Reshmi AR

Madhubala is often described as the epitome of timeless beauty in Indian cinema. The goddess of Hindi films with her iconic looks continues to fascinate lovers and historians of cinema. Let us take a fleeting look at the mystique associated with the actress, who would have been 85 today, had she been alive.

A star who brought a scene to life each time she stepped into it, her matchless looks and her spirited performances, made her the most stunning actress Indian cinema has ever known. Madhubala’s spontaneity and innocence which marked her screen presence, her sparkling smile and a faint sense of vulnerability heightened her acting skills.

Also read: Eternal Beauty Madhubala Remembered On Birth Anniversary

Critics and viewers have not been fair to her in glossing over her acting abilities and focusing more on her breathtaking looks. Madhubala, Whose real name was Mumtaz Jahan, is remembered more for her sculpted looks of a Greek goddess than for her histrionic skills. Such a perception clearly, does not do justice to her work.

Madhubala's sense of comic timing was perfect—complemented as it was with her radiant smile and impish looks. Take the case of the memorable song from Kala Pani, "achha ji main haari chalo".

Again, don't miss the abandon that marks the song "main sitaaron ka taraana" from Chalti ka Naam Gaadi".

Madhubala was cast with Kishore Kumar and his two brothers, Ashok Kumar and Anoop Kumar in one of the most memorable Bollywood comedies. Later, she went on to marry Kishore Kumar, following the heartbreak in her prolonged love affair with Dilip Kumar, which sadly could not end in wedlock. However, her marriage to Kishore brought her little happiness, as it turned out.

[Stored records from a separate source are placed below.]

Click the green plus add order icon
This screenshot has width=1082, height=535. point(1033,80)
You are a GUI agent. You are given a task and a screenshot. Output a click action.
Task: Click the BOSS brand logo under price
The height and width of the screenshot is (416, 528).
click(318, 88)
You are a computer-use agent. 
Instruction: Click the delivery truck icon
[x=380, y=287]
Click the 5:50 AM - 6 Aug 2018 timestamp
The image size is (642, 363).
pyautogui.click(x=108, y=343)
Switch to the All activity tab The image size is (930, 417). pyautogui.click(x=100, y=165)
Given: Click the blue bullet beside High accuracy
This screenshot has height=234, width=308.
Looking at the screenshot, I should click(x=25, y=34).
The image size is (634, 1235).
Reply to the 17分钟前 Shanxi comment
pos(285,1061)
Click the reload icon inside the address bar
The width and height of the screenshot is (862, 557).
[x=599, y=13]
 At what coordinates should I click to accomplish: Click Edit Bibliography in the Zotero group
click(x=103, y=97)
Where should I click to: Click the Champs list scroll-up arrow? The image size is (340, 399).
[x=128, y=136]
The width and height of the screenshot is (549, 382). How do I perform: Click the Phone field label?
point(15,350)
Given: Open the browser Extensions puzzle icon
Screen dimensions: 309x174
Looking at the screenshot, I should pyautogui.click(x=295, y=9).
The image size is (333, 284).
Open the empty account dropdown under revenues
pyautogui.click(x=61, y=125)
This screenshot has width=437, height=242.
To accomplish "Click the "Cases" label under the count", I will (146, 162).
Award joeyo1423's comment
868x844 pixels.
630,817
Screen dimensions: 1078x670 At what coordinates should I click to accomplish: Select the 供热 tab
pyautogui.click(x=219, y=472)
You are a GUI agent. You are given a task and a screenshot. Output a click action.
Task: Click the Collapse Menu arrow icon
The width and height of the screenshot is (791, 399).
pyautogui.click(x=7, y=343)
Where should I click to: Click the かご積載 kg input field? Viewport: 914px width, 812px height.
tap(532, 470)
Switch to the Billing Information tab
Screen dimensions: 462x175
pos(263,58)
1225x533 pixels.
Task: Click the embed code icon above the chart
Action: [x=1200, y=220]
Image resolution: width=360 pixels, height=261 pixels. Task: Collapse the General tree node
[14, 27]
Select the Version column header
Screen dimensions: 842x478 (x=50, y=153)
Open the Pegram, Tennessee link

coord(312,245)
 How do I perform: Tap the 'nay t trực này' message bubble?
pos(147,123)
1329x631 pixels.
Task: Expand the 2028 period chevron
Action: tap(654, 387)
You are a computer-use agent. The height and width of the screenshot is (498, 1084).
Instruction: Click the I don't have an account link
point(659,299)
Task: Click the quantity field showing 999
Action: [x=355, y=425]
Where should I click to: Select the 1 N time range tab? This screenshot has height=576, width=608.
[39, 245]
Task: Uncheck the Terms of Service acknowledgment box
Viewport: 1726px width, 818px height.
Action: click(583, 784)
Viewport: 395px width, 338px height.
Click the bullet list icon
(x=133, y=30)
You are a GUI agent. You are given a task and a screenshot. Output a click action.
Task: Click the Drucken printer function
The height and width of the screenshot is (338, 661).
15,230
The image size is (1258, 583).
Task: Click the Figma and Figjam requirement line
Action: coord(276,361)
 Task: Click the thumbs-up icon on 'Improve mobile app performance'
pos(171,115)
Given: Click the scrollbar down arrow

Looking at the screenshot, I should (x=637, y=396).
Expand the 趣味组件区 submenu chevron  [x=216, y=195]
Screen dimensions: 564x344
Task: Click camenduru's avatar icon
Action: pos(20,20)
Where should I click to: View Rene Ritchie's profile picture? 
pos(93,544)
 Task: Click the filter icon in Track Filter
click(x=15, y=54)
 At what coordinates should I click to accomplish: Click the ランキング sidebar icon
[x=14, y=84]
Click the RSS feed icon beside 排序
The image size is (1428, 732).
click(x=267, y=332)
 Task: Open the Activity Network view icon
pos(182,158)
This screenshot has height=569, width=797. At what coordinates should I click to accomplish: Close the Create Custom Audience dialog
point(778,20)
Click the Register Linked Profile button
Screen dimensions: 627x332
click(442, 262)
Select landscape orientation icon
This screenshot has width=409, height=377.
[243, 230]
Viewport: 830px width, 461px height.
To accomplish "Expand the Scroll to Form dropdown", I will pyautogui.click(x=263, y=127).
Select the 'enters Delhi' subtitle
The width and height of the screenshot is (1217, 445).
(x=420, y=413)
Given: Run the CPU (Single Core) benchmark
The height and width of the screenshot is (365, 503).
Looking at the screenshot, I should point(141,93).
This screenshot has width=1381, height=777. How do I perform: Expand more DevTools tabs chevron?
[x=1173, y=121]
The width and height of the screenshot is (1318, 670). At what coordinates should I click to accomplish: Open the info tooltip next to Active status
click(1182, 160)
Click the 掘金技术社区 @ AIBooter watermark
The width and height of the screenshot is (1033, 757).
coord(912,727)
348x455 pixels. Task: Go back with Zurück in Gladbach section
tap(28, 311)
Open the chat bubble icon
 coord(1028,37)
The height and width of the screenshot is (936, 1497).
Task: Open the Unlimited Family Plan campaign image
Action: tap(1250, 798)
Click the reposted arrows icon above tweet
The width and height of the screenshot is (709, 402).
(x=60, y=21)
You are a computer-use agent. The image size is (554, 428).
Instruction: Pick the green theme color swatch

Madhubala could also lend depth and poignancy to a role. She demonstrated this with stunning effect as Anarkali in K. Asif's magnum opus, Mughal-e-Azam, with admirable skill, matching the love of her life, Dilip Kumar, in every frame of every scene in which that the two of them light up the screen.

Her personal life was filled with tragedies, torn as she was between Ataullah Khan, her overprotective father, and her love for Dilip Kumar. To her misfortune, Madhubala was the sole bread winner of a large family, which among others included five sisters. Her father did not allow her to stop working to marry Dilip Kumar, and the actor insisted she give up acting. From the very beginning Dilip was very clear. He did not want her to work if they had to spend the rest of their lives together. Her marriage to the actor-singer Kishore Kumar proved to be a troubled one, worsening her plight.

Madhubala and Dilip Kumar were also paired in Sang Dil and Amar. Who can forget the Venus of Hindi cinema pining for Dilip as she sings, "na shikwa hai koi".

Madhubala died of a congenital heart disease at 36 in 1969. A precious gem lost too soon.